Objective:
Please convert the stretch of the listing below, from the line containing "Screen dimensions: 1274x910" through the line containing "point(975,828)", into a Markdown table with the columns Number and Text. Give each line its own numbered row and skip any blank lines.

Dataset content:
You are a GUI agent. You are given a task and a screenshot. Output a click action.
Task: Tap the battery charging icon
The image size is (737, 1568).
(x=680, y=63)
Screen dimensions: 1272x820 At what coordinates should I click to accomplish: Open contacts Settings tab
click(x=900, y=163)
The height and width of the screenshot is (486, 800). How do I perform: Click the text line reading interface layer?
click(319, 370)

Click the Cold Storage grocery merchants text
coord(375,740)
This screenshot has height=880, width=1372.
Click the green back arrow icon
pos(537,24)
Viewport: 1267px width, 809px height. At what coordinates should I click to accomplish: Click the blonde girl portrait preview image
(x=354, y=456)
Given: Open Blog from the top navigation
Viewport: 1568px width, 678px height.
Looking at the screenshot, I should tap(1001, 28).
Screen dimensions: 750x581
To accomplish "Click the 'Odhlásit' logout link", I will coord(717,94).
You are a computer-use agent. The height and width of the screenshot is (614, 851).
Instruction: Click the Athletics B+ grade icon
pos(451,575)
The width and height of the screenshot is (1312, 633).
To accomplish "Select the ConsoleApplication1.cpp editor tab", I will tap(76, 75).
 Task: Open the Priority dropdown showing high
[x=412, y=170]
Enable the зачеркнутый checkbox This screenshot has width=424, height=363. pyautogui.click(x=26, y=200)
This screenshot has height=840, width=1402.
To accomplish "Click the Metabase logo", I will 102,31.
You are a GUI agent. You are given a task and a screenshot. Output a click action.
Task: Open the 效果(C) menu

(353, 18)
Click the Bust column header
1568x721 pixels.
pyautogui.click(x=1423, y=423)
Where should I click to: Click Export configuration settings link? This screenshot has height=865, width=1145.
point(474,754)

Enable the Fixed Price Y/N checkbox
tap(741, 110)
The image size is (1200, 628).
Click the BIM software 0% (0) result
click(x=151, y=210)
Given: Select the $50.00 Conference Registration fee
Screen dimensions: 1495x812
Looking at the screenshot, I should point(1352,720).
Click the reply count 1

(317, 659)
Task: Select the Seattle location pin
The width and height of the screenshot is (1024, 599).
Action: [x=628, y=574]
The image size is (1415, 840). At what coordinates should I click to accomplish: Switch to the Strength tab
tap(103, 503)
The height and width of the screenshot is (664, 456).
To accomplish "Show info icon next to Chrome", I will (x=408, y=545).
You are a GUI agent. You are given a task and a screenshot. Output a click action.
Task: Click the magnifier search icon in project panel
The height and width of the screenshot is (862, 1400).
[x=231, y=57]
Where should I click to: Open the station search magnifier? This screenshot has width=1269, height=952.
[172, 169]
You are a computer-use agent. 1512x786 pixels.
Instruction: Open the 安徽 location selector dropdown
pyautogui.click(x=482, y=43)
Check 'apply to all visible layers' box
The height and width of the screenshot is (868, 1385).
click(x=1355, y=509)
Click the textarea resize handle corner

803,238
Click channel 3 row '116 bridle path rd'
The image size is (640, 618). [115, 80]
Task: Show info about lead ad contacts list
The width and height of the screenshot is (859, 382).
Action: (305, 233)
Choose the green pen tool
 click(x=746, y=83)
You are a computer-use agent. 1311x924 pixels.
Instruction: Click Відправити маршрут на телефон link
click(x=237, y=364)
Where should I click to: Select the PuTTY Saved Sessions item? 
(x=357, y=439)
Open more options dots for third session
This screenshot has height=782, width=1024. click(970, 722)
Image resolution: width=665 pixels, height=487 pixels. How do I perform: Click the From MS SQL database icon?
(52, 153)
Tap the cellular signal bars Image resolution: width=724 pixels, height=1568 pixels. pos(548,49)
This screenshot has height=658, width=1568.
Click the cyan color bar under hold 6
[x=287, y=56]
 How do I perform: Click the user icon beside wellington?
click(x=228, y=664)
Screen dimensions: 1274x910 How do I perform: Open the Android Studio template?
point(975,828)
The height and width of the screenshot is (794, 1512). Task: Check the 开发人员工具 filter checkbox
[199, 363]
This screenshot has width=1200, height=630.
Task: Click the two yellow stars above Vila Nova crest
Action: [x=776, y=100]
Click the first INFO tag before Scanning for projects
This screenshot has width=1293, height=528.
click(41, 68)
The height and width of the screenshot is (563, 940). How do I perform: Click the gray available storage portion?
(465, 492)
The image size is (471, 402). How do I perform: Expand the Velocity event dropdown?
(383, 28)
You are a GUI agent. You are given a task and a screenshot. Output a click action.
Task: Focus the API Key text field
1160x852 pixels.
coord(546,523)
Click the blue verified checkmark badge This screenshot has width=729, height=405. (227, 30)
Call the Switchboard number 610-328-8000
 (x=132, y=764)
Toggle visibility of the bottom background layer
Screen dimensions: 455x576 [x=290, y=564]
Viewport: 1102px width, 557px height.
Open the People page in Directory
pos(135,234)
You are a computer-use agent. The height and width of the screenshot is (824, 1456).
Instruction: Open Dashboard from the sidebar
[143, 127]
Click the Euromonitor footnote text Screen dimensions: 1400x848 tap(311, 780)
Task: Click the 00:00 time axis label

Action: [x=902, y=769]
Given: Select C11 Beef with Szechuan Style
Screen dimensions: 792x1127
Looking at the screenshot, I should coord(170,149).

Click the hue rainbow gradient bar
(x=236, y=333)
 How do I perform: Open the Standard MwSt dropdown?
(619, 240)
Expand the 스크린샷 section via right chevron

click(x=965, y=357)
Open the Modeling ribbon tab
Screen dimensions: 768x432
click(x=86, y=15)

The output:
| Number | Text |
|---|---|
| 1 | Screen dimensions: 1274x910 How do I perform: Open the Android Studio template? |
| 2 | point(975,828) |